I’d like to share something that can have quite profound health benefits and I urge you to keep reading.
Did you start off the year with the intention of losing weight or improving your health? If you did I’m betting that you aren’t doing as well as you’d have liked and in this blog might help you achieve your goals.
Have you heard about intermittent fasting? There are many variations with the two most common being the 5/2 diet which involves eating normally for 5 days and on the other two days eating around 500 calories or the 16/8 diet where you fast for 16 hours and only eat in an 8 hour window.
It’s been covered in the media extensively and it first came to many people’s attention after Dr Andrew Mosely from “Trust Me I’m a Doctor” covered this with great success a few months ago in his BBC program. However, for most people, including me, the very idea of fasting sounds horrible and just this word could stop you from exploring this incredible tool for your health. Instead I will be referring to the idea as intermittent FEASTING. Now doesn’t that sound much more pleasant?
It’s not just about weight loss either. I’ve discovered that it can help with a range of issues including reducing your blood pressure, decreasing your levels of triglycerides and the “bad” LDL cholesterol plus also reducing your insulin resistance. Sounds good doesn’t it?
I started intermittent feasting originally because I wanted to experience the incredible health benefits I’d been reading about during my daily research sessions. Part of the reason it’s so powerful is that it can get your body to use fat instead of glucose for its main source of energy. This makes so much sense when you start looking into all the new and emerging studies that are taking place. The health benefits can be profound.
For someone who used to believe the hype about eating little and often to stabilise our blood sugar levels it was a little difficult for me to let go of my old beliefs and embrace a new way. I decided that the 16/8 diet fitted into my life much easier than the 5/2 way. Also I finish dinner at about 8pm so there’s 3 hours before bed when I’m still full, 8 hours of sleep, leaving just 5 hours of not eating the next day. I must admit I was apprehensive about the thought of not eating, even for a few hours, so to start with I had breakfast later and then dropped it and instead had lunch early. Very quickly lunch reverted back to its normal time and I had reduced my eating window down to 8 hours, so eating between midday and 8pm.

◆ **Prompt**
Could you continue the blog post on intermittent fasting from where the author has narrowed the eating window to between midday and 8pm? The stored data that comes next is separate from the intermittent fasting blog post.

Stored data
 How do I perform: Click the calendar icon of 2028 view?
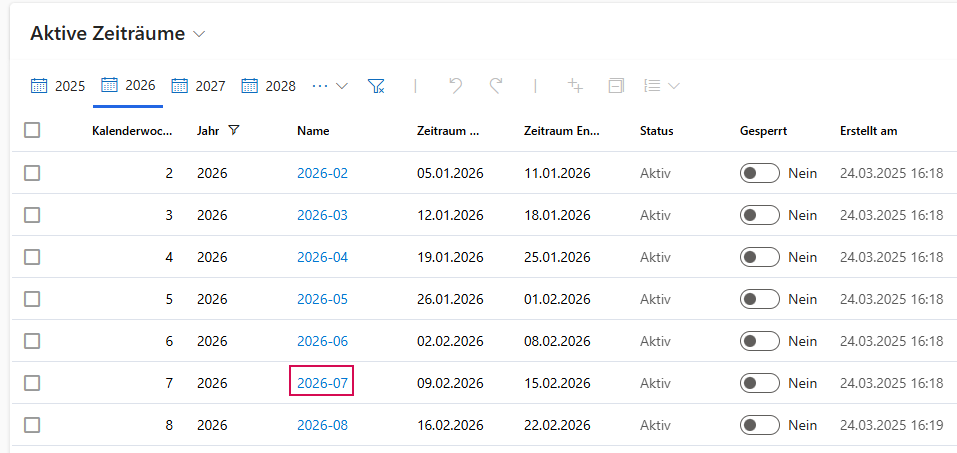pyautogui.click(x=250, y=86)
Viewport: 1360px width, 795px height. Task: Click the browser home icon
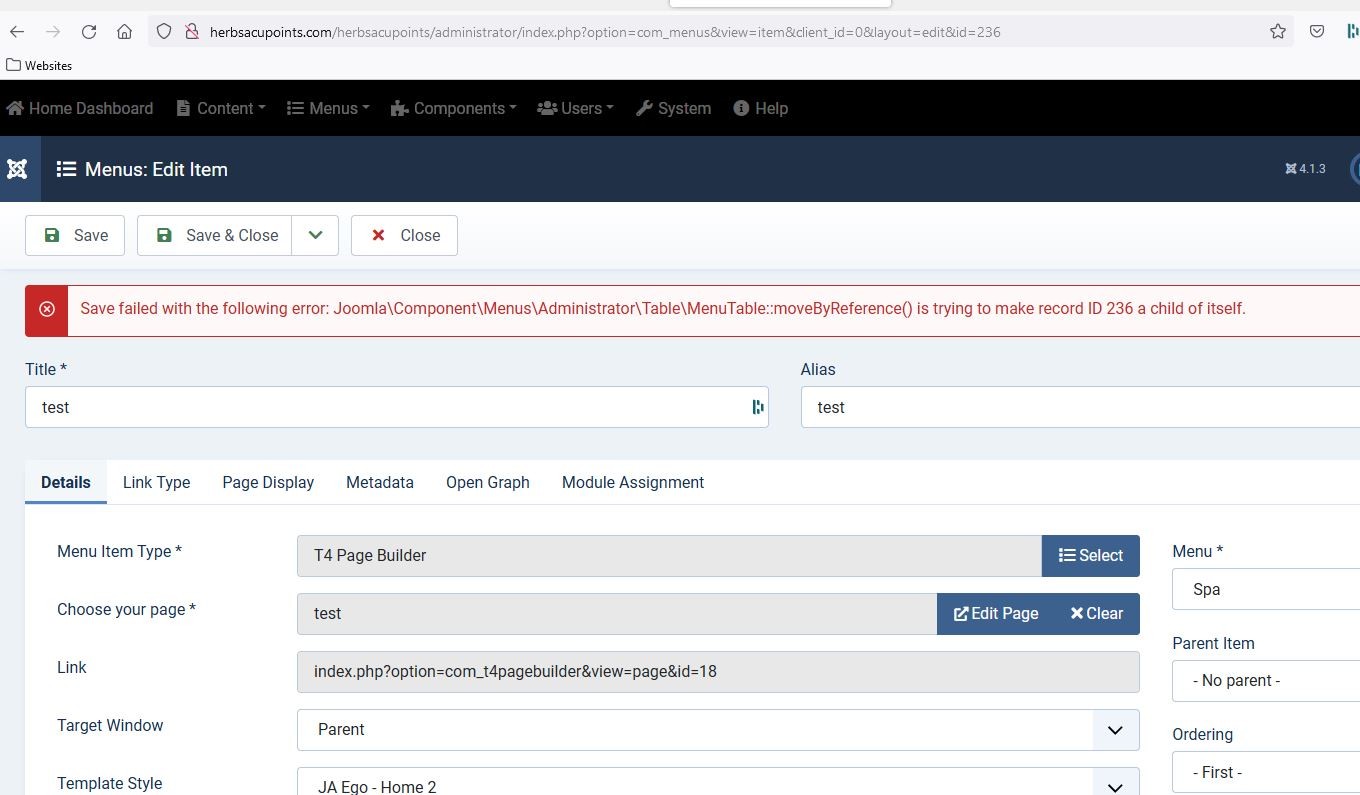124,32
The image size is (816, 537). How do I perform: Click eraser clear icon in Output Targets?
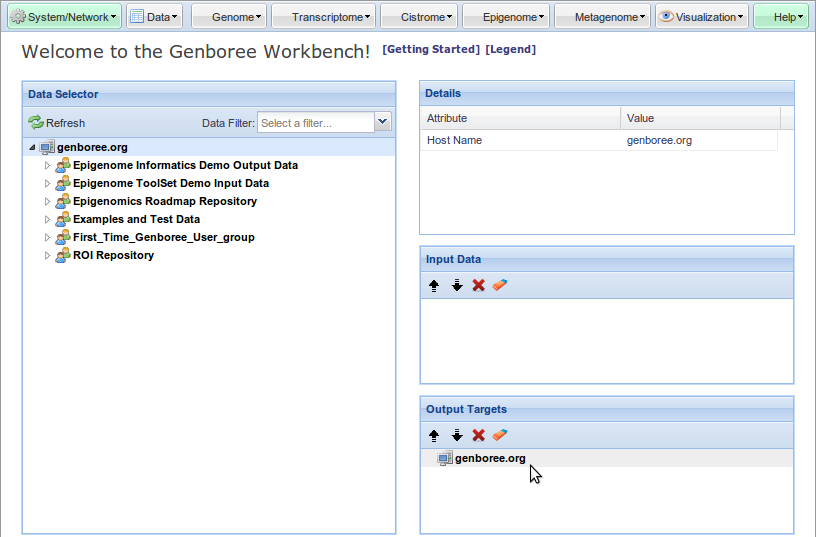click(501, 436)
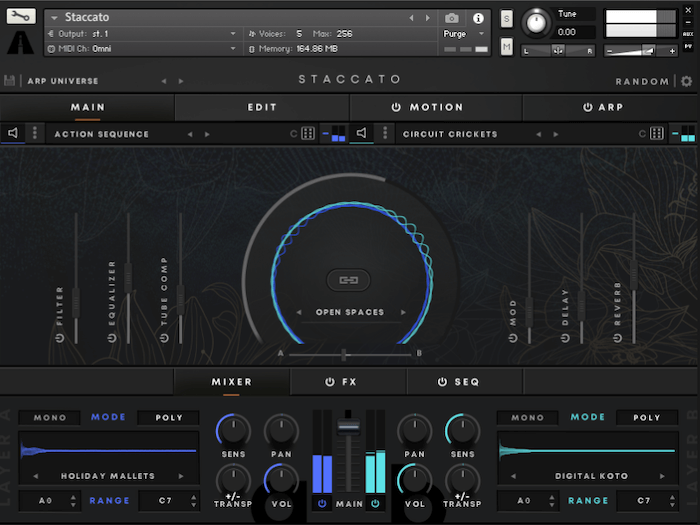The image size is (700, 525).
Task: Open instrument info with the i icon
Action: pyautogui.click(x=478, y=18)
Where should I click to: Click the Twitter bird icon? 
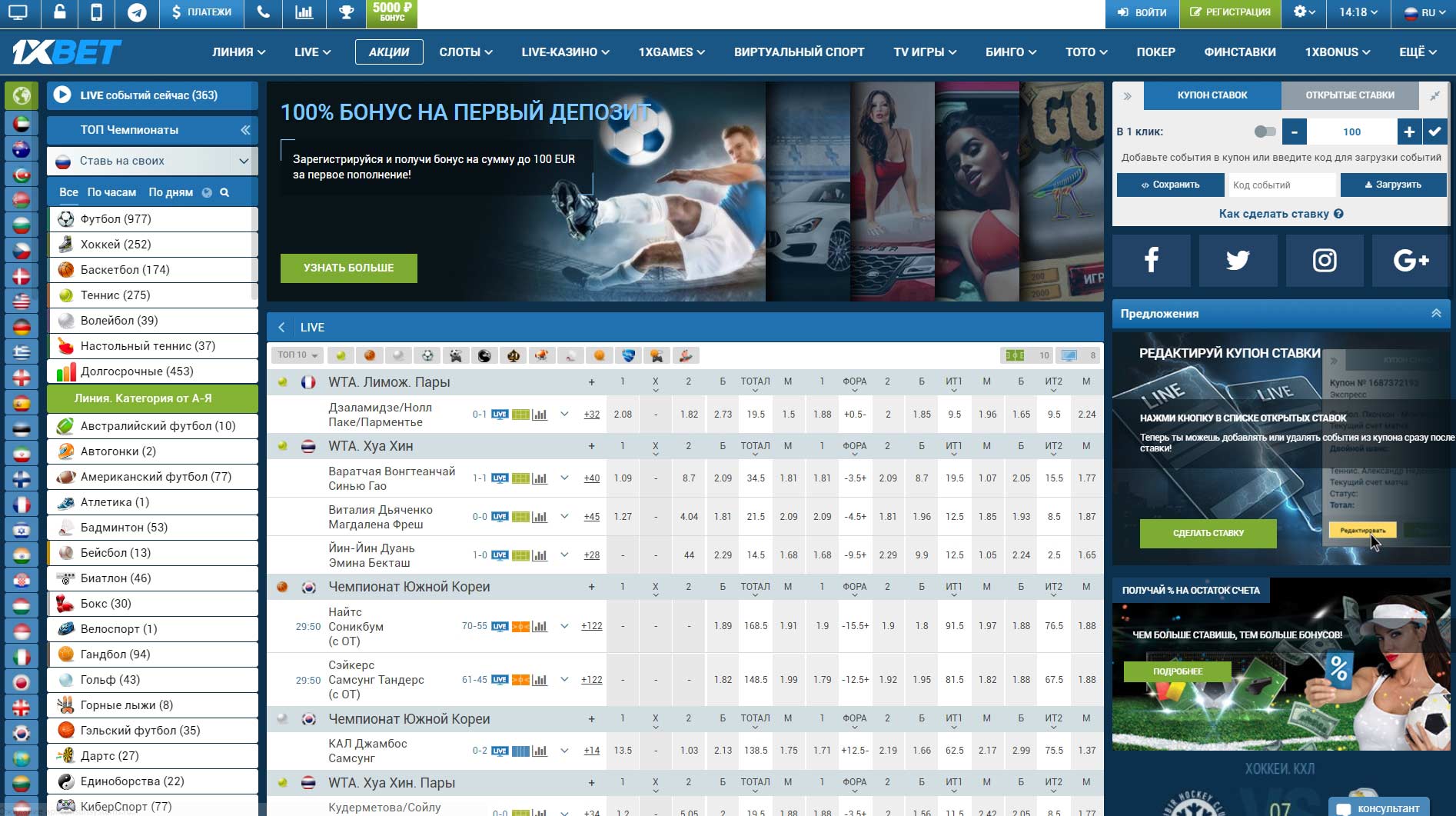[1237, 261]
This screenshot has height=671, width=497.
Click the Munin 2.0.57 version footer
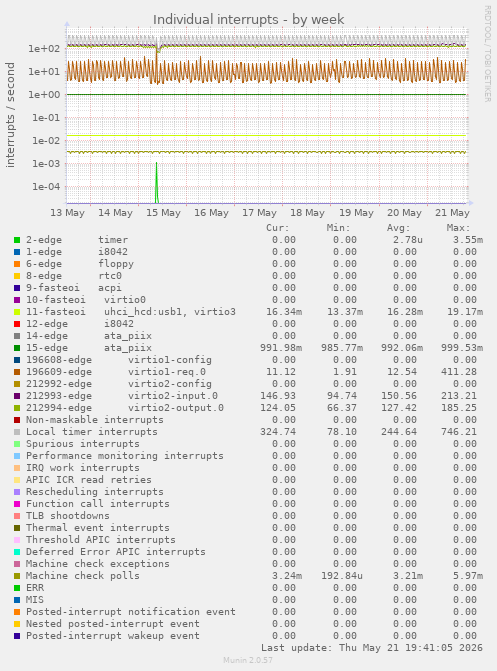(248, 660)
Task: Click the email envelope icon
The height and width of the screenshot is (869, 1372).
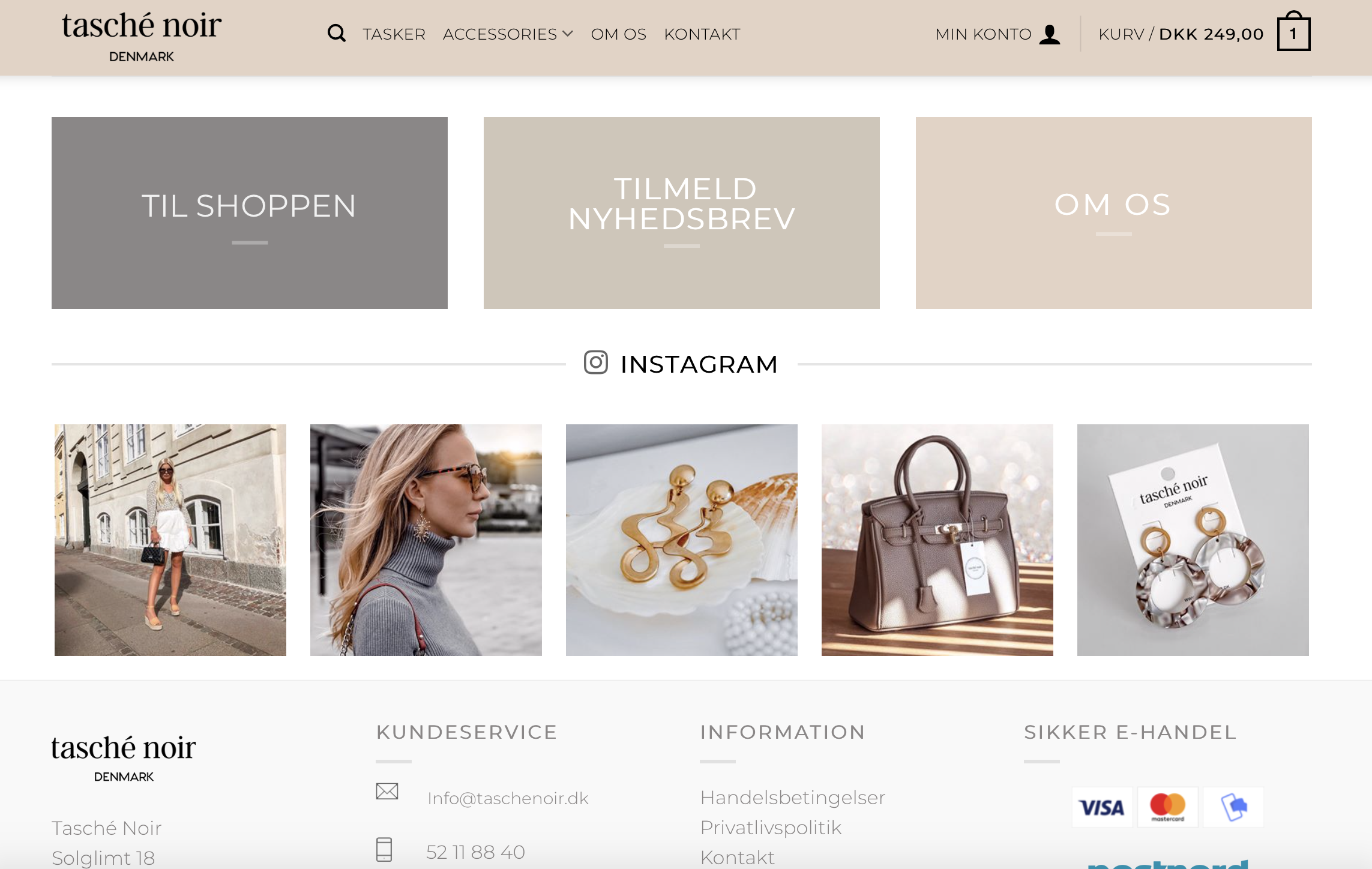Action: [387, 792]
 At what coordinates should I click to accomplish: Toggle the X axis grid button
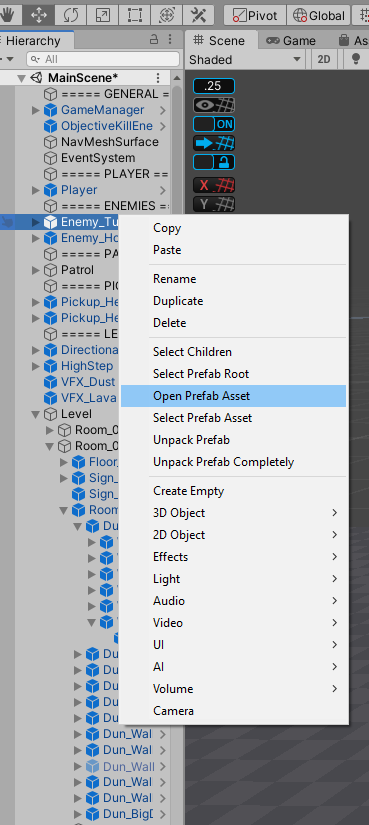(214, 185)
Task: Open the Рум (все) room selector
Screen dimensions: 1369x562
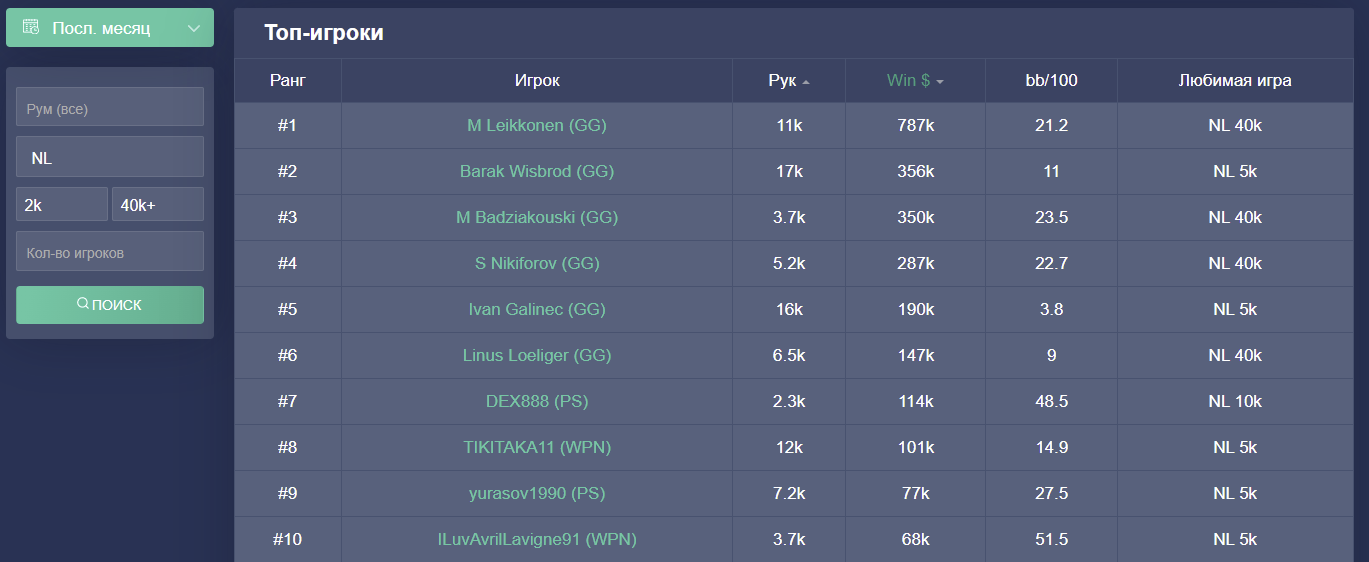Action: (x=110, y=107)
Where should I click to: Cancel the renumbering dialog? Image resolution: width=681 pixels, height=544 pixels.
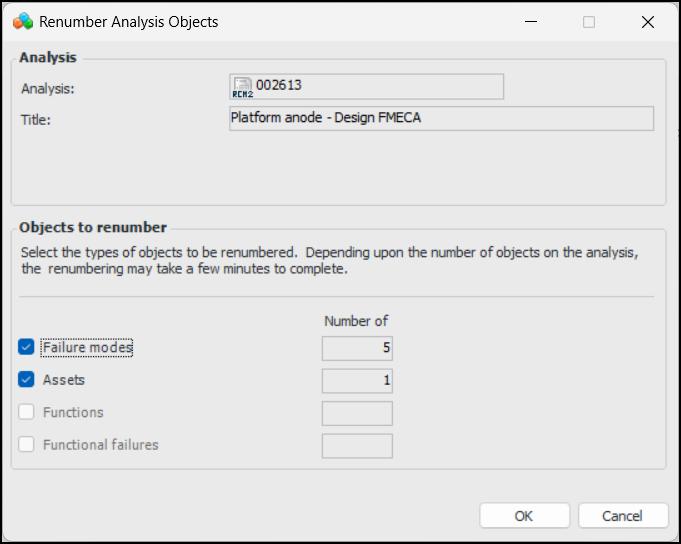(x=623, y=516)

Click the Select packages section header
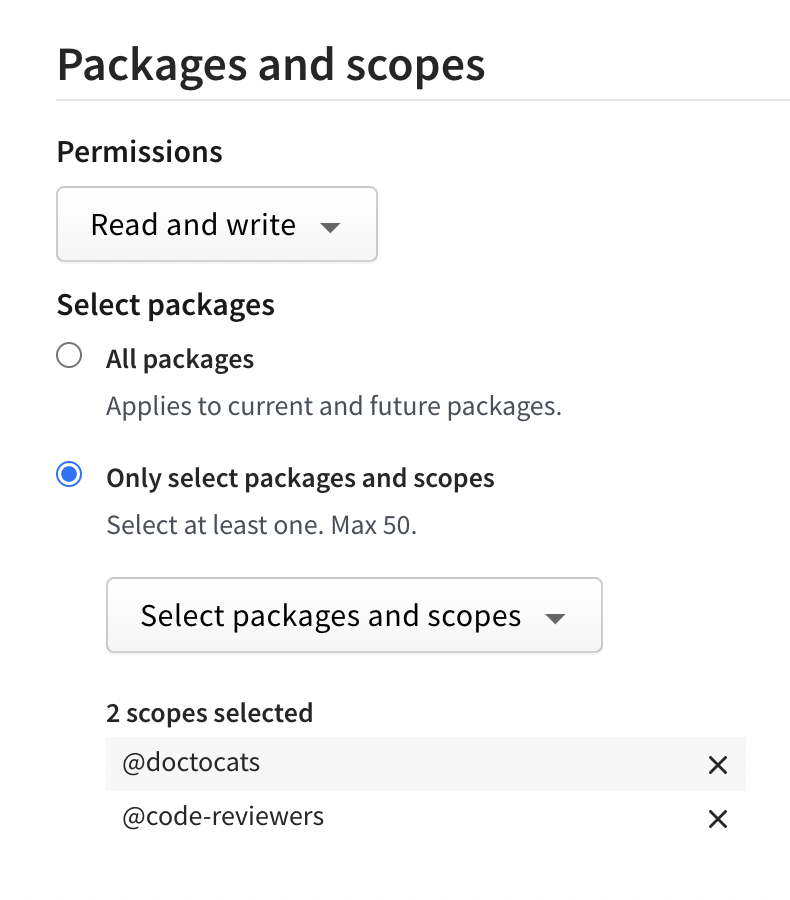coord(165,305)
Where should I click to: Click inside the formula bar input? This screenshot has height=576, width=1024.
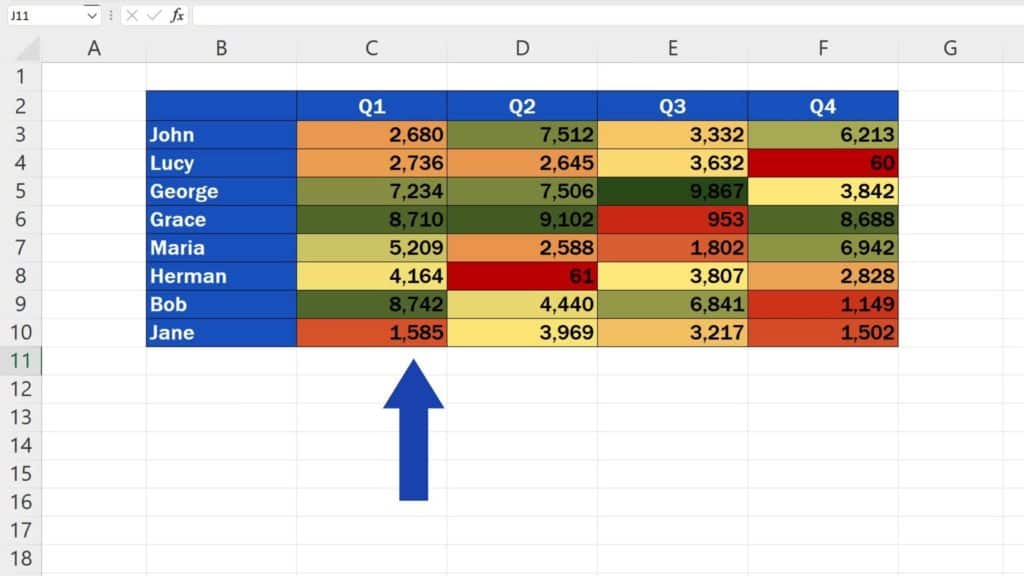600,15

◆ **Exercise output**
What I have noticed is that “yes”, I do experience mild hunger but a glass of warm water or a cup of green tea soon puts pay to that and to be truthful it actually feels quite nice to actually get hungry and to savour my food even more. There’s way too much automatic eating in our culture and for the digestive system to work correctly you need to experience hunger. Without our digestive system working effectively there’s no way you can get the most from your food. That old saying "You are what you eat" isn't strictly true, instead "You are what you absorb" is more truthful. You can be eating the most nutrient dense food in the world but if it isn't being broken down and assimilated properly then your body will suffer. I'm only talking about mild hunger so nothing to fear and trust me I did fear it! Our bodies can’t repair and renew when they’re in digestive mode and so by giving your system a break all sorts of amazing things can start to happen which I mentioned in my second paragraph. All without medication and side effects.
I've found that I’ve got way more energy and my digestion has improved. On a practical note, not worrying about breakfast, which was a meal I'd never particularly enjoyed, is heaven. It had always seemed strange that most breakfast combinations were loaded with sugar or refined carbohydrates which convert into glycose and causes your blood sugar levels to rise, the alternatives such as a cooked breakfast were frowned upon.
If you love breakfast then you can always ditch dinner instead. Experiment and see what works best for you. Men appear to be able to fast for longer periods than women and I would suggest that you to consult your GP if you have any health concerns.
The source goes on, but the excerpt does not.